Dr. Martin Luther King is known for giving one of the most famous speeches in american history, yet it’s interesting how much of his other words and actions have been forgotten over the years.
This month marks 50 years since King’s assassination and tumultuous summer of 1968 that was to follow. Most people today when they think of King, probably think of his landmark “I Have A Dream” speech. They’re not wrong for thinking that, it’s just that King was so much more than just a speech.
You’re talking about a man who went to college at 15. A man who became one of the face of Civil Rights Movement while still in his mid-twenties. A Nobel Peace Prize winner. One of the greatest speakers this country has ever produced. A man went to prison numerous times fighting for what he (and millions of others) believed in.
These are the facts that most history text books and politicians and other figures will talk about when remembering King. The fact is however, this is an incomplete history. King wasn’t just some passive leader arguing for equality, but was active in the movement against white supremacy and income inequality.
This is a man who was arrested numerous times for simply pushing for equality. A man who admonished those who said black folks should “just wait a little longer or for a more convenient time” to argue for Civil Rights – as if you can put a timeline on a people’s freedom. While King is known for speaking out about segregation and inequality, his words and action weren’t just reserved for the south, as evidenced by the treatment he received when he lead a march against housing segregation in Chicago.
Dr. Martin Luther King’s legacy today is one of reverence, if a bit softened to say the least. People talk as if the man died of old age warm in his bed instead of via a bullet to the neck at just 39-years-old.
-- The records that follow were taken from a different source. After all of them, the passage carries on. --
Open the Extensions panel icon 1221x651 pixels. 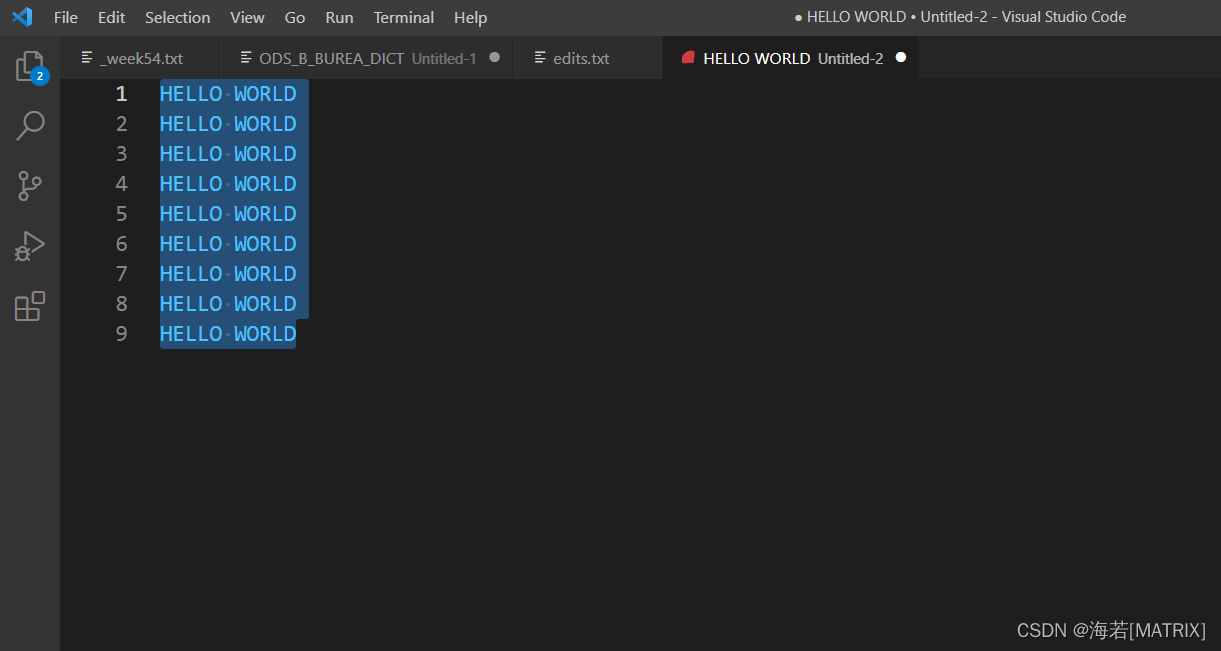(x=30, y=306)
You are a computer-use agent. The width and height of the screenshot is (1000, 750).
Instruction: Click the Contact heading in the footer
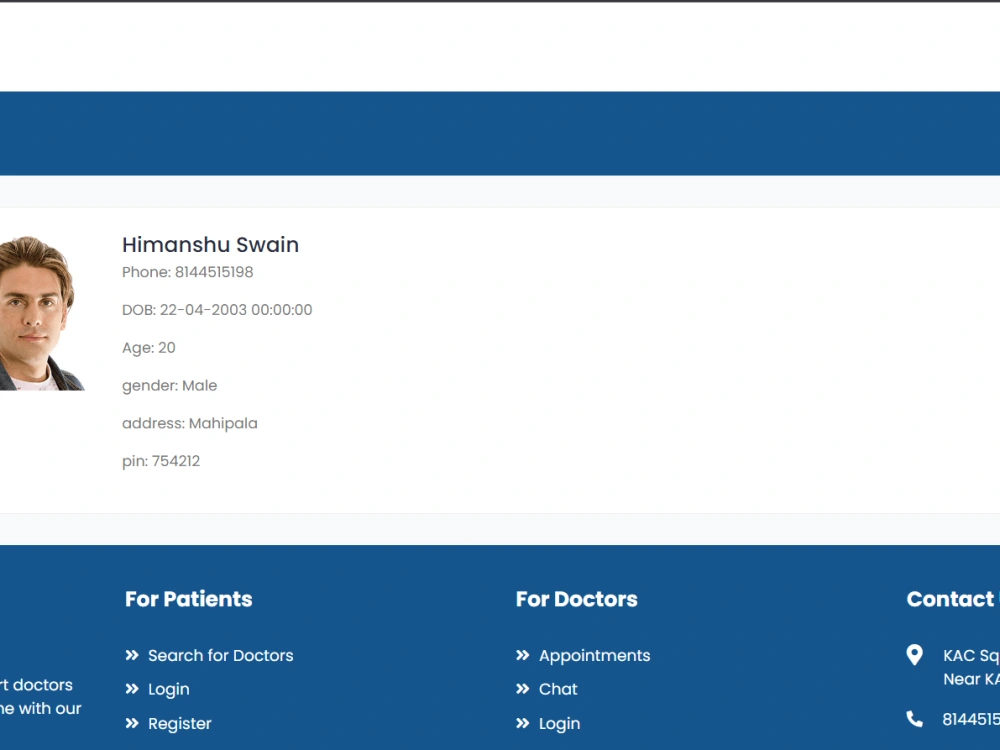(x=950, y=599)
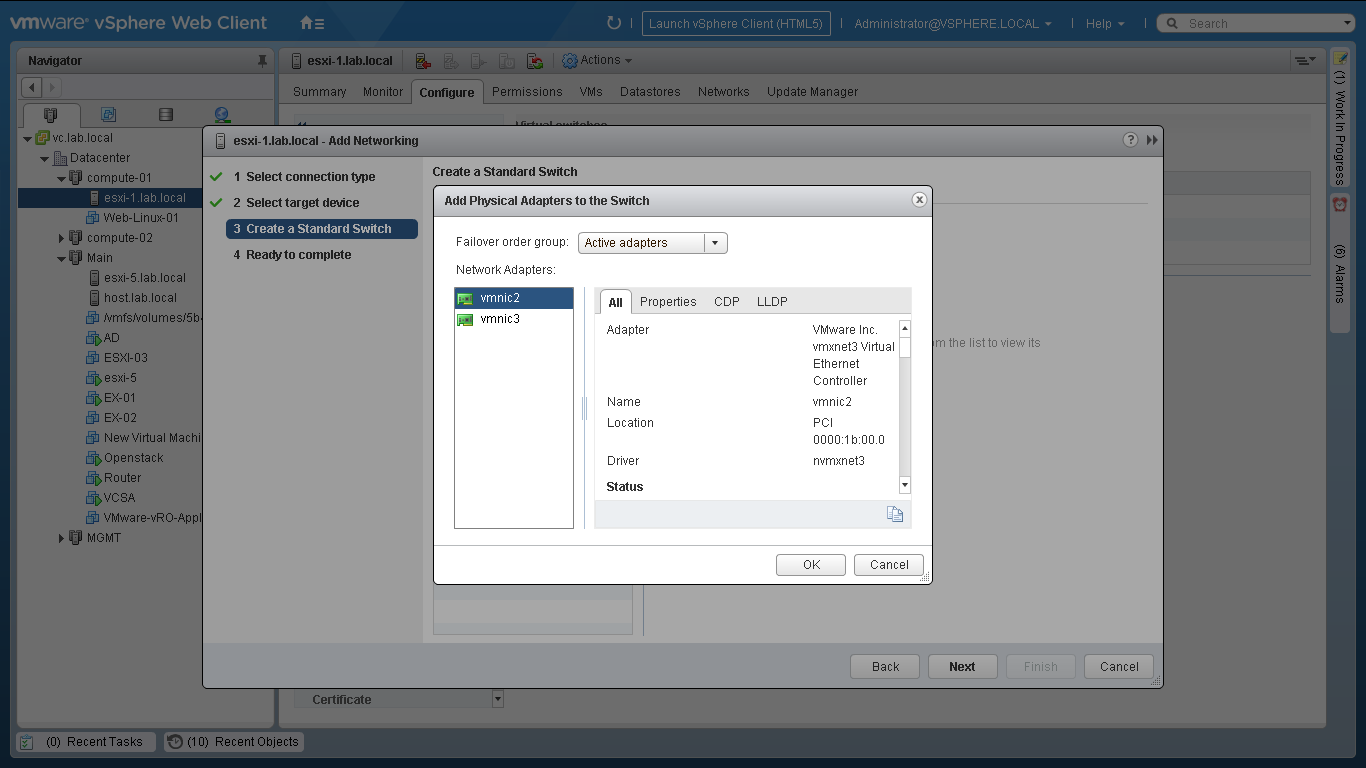Open the home menu icon
The image size is (1366, 768).
[311, 23]
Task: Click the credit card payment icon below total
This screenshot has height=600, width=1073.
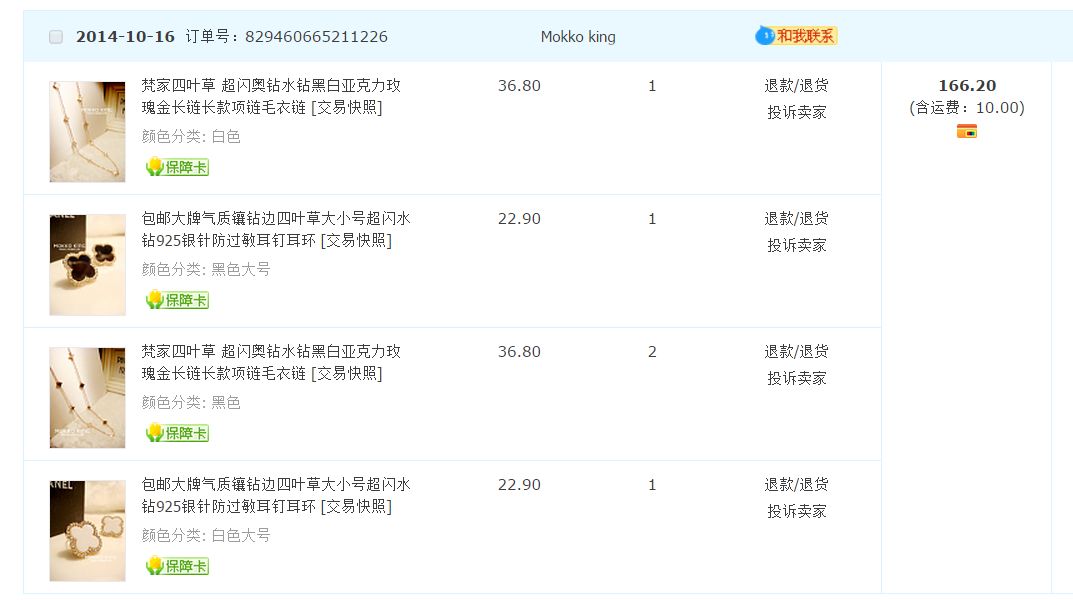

King is used against the protesters of today — specifically Black Lives Matter — as the pedestal in which people should look upon in how they should dress and behave when protesting literally for the lives. It’s ironic, the man who’s become synonymous with the fight for Civil Rights is now used to castigate those arguing for the same things 50 years later.
King wasn’t about being bigger than the people – he stood with them and marched forward with them. 50 years later, we have to continue moving forward if we truly want to honor the man’s legacy.